(Giuseppe Di Maio) – Se scorressimo l’elenco dei deputati del ’46, quelli cioè che parteciparono alla stesura della nostra Costituzione (in special modo quelli eletti nel collegio unico nazionale), non potremmo far a meno di notare che essi erano personaggi di primo piano. Filosofi e giuristi di fama, professori e tecnici di alto prestigio, ideologi, combattenti, partigiani, proprietari; ognuno di loro non ebbe rinomanza per essere stato eletto, ma arricchì le istituzioni con il peso della propria reputazione. Era la prima volta che si votava col suffragio universale, la prima dopo la guerra, dopo il Fascismo, e c’era una fame di democrazia, di partecipazione, un desiderio di costruire uno Stato finalmente adeguato alle passate glorie di un popolo. E, gratuitamente. Solo qualche anno dopo fu stabilita un’indennità mensile di 65mila lire che oggi potrebbero corrispondere a 1200 euro. Quei deputati rappresentavano tutte le anime politiche italiane: quella cattolica, popolare, liberale, socialista, e conservatrice (eccetto chi era stato colluso col passato regime), il meglio della nazione.

Proviamo ora a paragonare quel Parlamento a uno delle recenti legislature. Qualche anno fa una telecamera burlona si era incaricata di sondare con domande di cultura generale il valore di alcuni parlamentari. I risultati sono stati terrificanti, esilaranti. Ma quella burla non sarebbe servita. La cronaca già ci metteva di fronte all’evidenza di quali fenomeni avessimo per ministri della Repubblica, e di quali panzane fossero capaci, figuriamoci i semplici peones. Che cosa era successo dal ‘46, perché ora si selezionava una classe dirigente così scadente? Le anime politiche di quel primo Parlamento erano rappresentate da uomini liberi, uomini che non rispondevano a lobby, che per la campagna elettorale e per essere eletti spendevano i pochi soldi dei tesserati ai rispettivi partiti. Essi rappresentavano esattamente il loro elettorato, anzi, le proprie idee e quelle delle proprie fazioni.

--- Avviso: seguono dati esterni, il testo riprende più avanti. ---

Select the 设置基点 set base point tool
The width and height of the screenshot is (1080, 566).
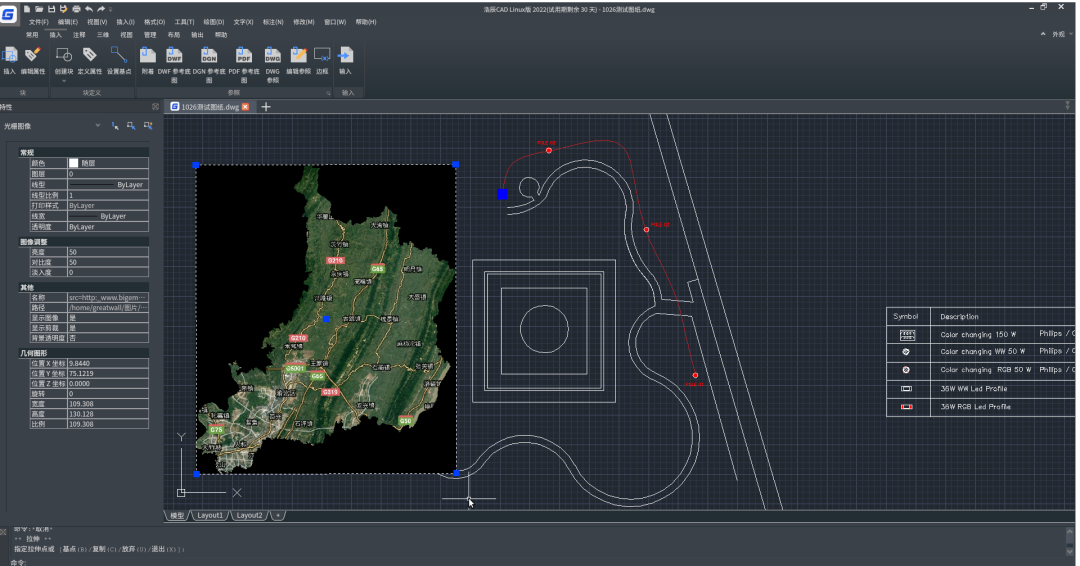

Oggi le elezioni sono garantite dai denari della finanza e dell’imprenditoria, che riescono a comporre un Parlamento al servizio del 5% del paese, escludendo e riducendo il resto a mera massa di manovra. La stampa proprietaria promuove il valore di gente altrimenti squalificabile e condanna all’irrilevanza i pochi a cui starebbe a cuore l’interesse delle vere maggioranze. Gli eletti devono mostrare un livello di valore e di autonomia fortemente scadente, per assicurare ai padroni la certezza della sottomissione e la manovrabilità assolute. Le bande al governo confezionano per loro provvedimenti vantaggiosi, e delinquono in proprio: l’interesse privato è l’obiettivo della politica. Nell’unico raggruppamento che si ritiene esente da signorie proprietarie, la selezione della dirigenza è un gioco feroce in cui la lotta politica ha superato gli obiettivi condivisi. Troppo spesso il mandato equivale ad un magnifico sbocco occupazionale e, non appena ha inizio il secondo mandato, gli eletti si ritengono liberi dagli obblighi con i loro elettori, facendosi comprare dalle forze nemiche che non pretendono salassi alla retribuzione, e che elargiscono nuovi profitti. La democrazia è stata comprata dal Capitale, e l’illusione del “bene comune” e della “volontà generale” mantiene l’ordine sociale.